* Records from a data source *
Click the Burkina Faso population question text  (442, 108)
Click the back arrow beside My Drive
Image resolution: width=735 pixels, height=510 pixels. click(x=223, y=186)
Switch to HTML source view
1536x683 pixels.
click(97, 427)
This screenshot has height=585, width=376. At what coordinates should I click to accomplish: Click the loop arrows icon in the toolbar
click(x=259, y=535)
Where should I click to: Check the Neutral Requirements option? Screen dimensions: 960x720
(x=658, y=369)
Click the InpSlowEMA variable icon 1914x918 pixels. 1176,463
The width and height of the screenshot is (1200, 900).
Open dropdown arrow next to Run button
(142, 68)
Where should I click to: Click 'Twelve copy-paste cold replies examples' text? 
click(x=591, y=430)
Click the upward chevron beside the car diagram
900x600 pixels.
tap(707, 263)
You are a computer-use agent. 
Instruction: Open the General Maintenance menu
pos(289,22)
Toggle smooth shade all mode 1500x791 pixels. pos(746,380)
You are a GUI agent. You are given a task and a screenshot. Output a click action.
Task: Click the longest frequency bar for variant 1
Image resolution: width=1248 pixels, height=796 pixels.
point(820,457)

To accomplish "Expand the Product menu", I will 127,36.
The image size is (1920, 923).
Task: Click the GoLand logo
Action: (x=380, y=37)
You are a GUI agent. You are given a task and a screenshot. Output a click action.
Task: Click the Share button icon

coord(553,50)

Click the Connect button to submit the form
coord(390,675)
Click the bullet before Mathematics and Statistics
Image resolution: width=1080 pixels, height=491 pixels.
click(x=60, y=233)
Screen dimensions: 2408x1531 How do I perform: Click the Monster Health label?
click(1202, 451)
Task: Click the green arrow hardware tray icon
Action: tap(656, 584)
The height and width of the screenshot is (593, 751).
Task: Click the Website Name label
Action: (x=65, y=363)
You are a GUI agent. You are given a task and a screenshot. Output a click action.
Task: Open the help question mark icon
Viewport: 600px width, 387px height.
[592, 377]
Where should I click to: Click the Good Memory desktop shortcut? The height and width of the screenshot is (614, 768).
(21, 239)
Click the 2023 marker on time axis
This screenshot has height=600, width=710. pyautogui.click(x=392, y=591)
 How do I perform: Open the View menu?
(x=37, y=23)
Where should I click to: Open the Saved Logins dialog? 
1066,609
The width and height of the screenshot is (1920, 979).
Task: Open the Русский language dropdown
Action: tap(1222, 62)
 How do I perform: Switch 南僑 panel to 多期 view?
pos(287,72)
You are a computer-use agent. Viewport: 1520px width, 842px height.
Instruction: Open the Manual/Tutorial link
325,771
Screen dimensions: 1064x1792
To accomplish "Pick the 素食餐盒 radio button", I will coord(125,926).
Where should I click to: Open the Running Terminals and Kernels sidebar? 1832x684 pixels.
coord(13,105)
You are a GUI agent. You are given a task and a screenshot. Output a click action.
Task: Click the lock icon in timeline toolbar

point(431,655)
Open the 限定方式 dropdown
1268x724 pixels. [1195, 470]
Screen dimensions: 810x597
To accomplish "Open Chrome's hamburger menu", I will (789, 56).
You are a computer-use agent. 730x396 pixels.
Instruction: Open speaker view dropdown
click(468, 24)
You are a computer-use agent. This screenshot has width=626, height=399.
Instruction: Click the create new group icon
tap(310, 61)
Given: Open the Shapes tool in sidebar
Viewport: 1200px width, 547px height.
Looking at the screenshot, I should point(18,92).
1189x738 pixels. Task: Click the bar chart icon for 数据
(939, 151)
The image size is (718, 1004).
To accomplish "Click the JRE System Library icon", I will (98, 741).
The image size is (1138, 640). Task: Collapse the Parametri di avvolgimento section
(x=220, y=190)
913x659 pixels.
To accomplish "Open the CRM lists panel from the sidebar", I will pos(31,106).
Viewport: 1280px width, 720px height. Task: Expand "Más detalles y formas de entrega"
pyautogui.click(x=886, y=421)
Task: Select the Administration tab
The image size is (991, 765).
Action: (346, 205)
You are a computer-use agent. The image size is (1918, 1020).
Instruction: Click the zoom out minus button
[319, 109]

* AIM OF THE EXERCISE *
Please go through the data and copy each line containing the word "question".

* EXPECTED ANSWER *
Click the Burkina Faso population question text  (442, 108)
Task: Open the help question mark icon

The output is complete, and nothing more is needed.